While heading over to North America to play major junior hockey has become a popular option among young Czech stars, it often doesn't pay off for them as expected, and the trend has taken a toll on the development of young talent in the Central European nation. However, for Voracek, the 2007 Quebec Major Junior Hockey League rookie of the year, things panned out. He led the Halifax Mooseheads in scoring for two straight years and cracked two Czech World Junior teams before leaping straight to the NHL as Columbus's 2007 first-round pick (seventh overall).
In his final season with the Mooseheads, Halifax co-hosted the 2008 IIHF World Championship with Quebec City. However, Voracek wasn't part of the international hockey festivities in Nova Scotia's leading port city.
“I left two or three days before the tournament started,” Voracek said. “I didn't get to watch it in person because the Mooseheads had lost in the playoffs, and I was pretty excited to go home because I hadn't been home all year long.

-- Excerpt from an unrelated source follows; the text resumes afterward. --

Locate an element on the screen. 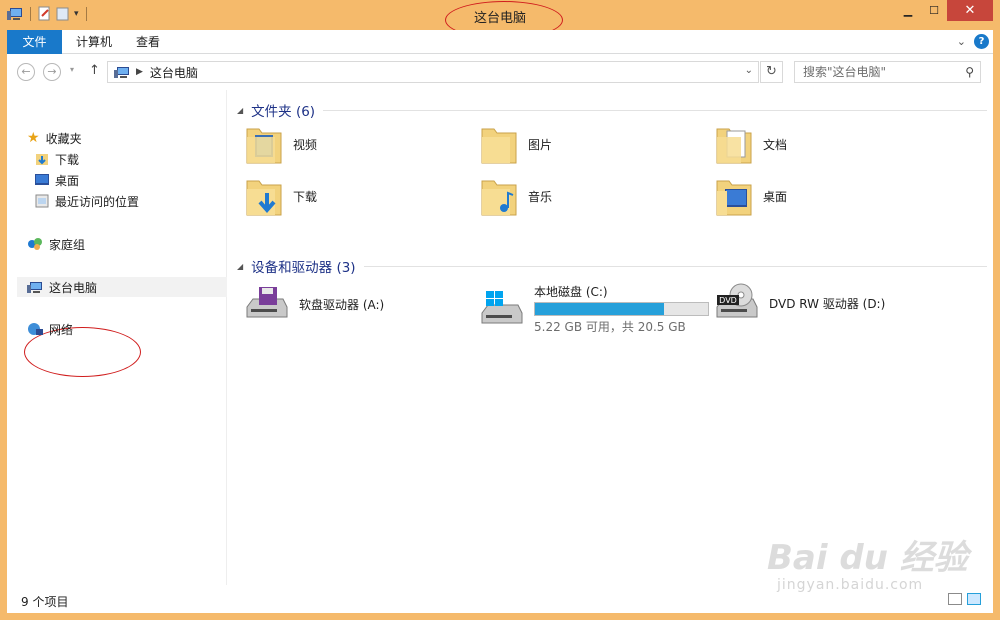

I saw some of it on TV, though, and it was pretty cool.”
Actually participating in a World Championship and questing for a gold medal, though, is ten times better. Voracek is looking forward to competing against Columbus teammate Kris Russell, one of his usual dining partners at NHL pre-game meals, when the Czechs play Canada in the next round. Away from the rink, his plans are simple and mundane.
“Sleeping, eating, and playing hockey is what I'm doing here,” said Voracek with a laugh. “I don't do that much. It'll be nice to see the city and grab a coffee downtown, but that's about it. We're playing every second day, so you've got to get some rest.”
Spoken like a true Kladno boy who knows the importance of delivering a high-quality product.